しっかりと根拠を持って希望額を決定し、金融機関に納得してもらえるよう準備を進めましょう。
店舗や設備投資を含めた資金計画の立て方
店舗取得と設備投資の資金計画のポイント
店舗取得や設備投資の費用は高額になりがちです。
適切な資金計画を立て、効率的な資金調達を目指しましょう。
店舗を取得する際に考慮すべきポイントは以下のとおりです。
-
店舗取得費用
賃貸契約の場合は敷金・礼金、保証金、内装工事費を考慮する必要があります。物件を購入する場合は、不動産登記費用や仲介手数料が発生します。※不動産については取引自体が複雑になるためしっかりとオーナー、仲介会社とのコミュニケーションを取りましょう。
-
設備投資
飲食店であれば厨房機器、小売業であればレジシステムなど、業種に応じた設備投資が必要になります。
-
見積書の準備
金融機関に融資申請をする際、設備購入費用の見積書を業者さんに発行してもらい、それを金融機関に提出することで資金使途の明確性を示せます。
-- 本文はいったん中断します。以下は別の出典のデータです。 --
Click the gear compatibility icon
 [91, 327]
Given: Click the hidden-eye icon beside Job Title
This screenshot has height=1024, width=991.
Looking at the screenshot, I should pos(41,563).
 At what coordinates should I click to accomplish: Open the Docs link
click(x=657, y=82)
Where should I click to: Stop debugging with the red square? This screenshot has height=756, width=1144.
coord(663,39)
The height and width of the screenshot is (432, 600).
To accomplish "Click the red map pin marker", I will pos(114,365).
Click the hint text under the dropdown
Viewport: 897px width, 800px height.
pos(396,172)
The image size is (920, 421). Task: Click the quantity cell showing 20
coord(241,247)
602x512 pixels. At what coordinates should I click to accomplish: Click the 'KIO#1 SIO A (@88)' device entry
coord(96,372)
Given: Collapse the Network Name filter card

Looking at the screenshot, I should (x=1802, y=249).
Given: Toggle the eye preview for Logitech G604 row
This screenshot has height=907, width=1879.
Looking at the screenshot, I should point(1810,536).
※金融機関によっては、pdf形式のデータをメールで送信することで提出できる場合もあります。
店舗や設備投資は、事業の成否を左右する重要な要素です。適正な資金計画を立て、無理のない運営を目指しましょう。
融資を受けるための具体的な行動計画
融資を確実に受けるためには、計画的な準備とタイミングが重要です。事前に必要な手続きを確認しましょう。
融資を受けるために実行すべきステップは以下のとおりです。
-
金融機関の選定と事前相談
どの融資制度を利用するかを決め、金融機関の窓口で相談を行います。 -
事業計画書の作成
売上予測、資金繰り、返済計画などを詳細に記載し、説得力のある資料を作成します。 -
必要書類の準備
登記事項証明書(全部事項証明書)、許認可証明書(該当業種のみ)、預金通帳の写しなどを揃えます。 -
申請と審査対応
申請後に面談が行われるケースが多いため、事業計画や資金用途を明確に説明できるように準備しましょう。 -
融資実行後の資金管理
資金の使い道を記録し、計画通りに運用できるように管理することが求められます。
適切な準備と行動が、融資成功のカギとなります。
金融機関の審査基準はどうなっているの?
審査で見られるポイントと生活状況の影響
融資審査では、事業計画だけでなく、個人の生活状況もチェックされます。どのような点が審査の対象となるのか把握しておきましょう。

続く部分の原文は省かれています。